- What is required -
All lines in the data below carrying the string "toolbar" are to be located and copied.

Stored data
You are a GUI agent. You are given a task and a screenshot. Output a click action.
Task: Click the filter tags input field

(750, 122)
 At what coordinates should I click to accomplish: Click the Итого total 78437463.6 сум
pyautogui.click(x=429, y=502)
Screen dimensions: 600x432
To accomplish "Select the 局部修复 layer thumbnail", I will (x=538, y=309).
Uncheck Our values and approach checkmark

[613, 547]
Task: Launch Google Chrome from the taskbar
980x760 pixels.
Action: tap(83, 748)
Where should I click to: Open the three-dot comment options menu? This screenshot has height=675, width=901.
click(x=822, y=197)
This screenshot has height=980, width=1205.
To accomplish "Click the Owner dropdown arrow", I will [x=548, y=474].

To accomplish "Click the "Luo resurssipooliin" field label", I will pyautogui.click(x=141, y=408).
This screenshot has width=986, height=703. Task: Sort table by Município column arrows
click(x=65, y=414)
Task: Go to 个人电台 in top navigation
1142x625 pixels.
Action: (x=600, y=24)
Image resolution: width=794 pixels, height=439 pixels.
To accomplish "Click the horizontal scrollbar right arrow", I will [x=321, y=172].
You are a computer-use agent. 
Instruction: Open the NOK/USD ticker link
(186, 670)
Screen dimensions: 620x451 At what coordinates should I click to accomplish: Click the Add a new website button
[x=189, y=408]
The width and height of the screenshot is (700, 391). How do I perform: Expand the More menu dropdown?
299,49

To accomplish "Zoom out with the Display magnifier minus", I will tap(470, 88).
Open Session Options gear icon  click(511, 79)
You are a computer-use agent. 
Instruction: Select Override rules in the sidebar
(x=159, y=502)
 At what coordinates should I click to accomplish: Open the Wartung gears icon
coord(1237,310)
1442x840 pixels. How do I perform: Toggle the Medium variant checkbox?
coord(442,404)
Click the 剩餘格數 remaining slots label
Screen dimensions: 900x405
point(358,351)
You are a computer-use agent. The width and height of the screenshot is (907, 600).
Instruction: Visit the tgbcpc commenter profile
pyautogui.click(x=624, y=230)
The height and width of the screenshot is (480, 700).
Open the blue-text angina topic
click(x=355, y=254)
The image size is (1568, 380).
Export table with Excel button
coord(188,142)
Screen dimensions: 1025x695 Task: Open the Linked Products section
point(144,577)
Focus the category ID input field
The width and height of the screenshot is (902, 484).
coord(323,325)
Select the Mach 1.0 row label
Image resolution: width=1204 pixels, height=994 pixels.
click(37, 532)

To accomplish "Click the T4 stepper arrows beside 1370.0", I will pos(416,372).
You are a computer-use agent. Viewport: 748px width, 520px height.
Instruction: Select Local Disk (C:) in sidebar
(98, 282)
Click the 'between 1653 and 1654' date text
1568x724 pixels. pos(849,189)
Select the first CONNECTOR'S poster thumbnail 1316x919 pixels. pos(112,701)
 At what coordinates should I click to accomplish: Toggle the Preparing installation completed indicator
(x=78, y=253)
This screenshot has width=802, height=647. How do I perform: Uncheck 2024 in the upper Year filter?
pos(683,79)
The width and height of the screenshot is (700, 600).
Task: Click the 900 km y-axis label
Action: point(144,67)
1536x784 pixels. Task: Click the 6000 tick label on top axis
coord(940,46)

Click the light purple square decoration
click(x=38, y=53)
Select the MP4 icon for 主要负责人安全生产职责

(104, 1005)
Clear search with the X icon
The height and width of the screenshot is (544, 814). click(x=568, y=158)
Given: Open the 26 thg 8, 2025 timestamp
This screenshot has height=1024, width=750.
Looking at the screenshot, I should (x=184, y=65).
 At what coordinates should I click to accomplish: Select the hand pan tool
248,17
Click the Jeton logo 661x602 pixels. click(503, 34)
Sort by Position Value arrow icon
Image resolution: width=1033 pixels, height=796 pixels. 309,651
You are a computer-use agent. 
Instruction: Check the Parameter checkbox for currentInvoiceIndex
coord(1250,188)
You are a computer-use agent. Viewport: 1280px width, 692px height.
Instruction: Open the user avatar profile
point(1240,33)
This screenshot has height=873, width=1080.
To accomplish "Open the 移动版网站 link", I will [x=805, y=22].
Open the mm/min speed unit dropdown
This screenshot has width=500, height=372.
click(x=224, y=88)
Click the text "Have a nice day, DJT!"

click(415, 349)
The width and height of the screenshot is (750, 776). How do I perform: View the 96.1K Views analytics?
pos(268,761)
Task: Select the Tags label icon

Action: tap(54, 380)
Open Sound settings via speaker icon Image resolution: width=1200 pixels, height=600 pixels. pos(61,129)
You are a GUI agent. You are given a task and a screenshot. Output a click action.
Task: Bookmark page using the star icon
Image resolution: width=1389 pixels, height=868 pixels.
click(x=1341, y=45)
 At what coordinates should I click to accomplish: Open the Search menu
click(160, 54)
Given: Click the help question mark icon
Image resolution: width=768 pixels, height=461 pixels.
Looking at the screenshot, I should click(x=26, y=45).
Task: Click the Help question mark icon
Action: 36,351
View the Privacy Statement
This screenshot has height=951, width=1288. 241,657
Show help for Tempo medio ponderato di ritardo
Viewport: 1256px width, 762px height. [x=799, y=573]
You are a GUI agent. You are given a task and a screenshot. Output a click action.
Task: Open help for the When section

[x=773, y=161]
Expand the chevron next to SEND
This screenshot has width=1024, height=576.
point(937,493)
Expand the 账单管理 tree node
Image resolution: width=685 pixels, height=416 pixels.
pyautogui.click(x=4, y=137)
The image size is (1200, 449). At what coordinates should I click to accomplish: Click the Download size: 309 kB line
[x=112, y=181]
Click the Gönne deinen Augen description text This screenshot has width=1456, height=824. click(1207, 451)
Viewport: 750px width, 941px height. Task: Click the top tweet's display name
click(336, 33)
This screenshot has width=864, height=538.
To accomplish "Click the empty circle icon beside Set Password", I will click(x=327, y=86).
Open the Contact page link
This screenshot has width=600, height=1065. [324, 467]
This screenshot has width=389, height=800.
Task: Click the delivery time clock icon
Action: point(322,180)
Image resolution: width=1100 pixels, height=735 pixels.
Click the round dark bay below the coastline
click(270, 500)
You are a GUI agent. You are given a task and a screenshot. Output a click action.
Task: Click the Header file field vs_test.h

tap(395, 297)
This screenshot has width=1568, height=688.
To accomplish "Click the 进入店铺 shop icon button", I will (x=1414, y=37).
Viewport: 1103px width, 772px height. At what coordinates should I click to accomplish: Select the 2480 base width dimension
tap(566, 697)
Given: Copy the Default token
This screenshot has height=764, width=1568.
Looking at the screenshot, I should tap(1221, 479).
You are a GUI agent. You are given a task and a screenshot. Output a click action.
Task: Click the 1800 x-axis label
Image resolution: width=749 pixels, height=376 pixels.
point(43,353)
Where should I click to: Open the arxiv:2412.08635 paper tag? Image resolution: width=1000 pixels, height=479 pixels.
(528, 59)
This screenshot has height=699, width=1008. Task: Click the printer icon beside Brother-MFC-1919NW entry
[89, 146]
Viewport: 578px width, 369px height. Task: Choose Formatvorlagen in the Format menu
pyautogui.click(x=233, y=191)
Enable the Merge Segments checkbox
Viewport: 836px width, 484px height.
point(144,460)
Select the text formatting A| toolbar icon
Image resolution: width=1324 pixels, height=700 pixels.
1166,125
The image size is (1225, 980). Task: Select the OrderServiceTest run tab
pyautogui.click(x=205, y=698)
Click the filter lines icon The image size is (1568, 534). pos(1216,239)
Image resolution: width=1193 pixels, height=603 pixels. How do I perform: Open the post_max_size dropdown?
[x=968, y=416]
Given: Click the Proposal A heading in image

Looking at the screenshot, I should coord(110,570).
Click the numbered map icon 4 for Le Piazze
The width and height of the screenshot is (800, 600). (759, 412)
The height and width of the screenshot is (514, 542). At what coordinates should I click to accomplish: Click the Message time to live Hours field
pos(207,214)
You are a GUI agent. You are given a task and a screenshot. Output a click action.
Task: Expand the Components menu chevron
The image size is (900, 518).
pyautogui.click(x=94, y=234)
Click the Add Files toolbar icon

- Answer box -
Select the text formatting A| toolbar icon
Click the Add Files toolbar icon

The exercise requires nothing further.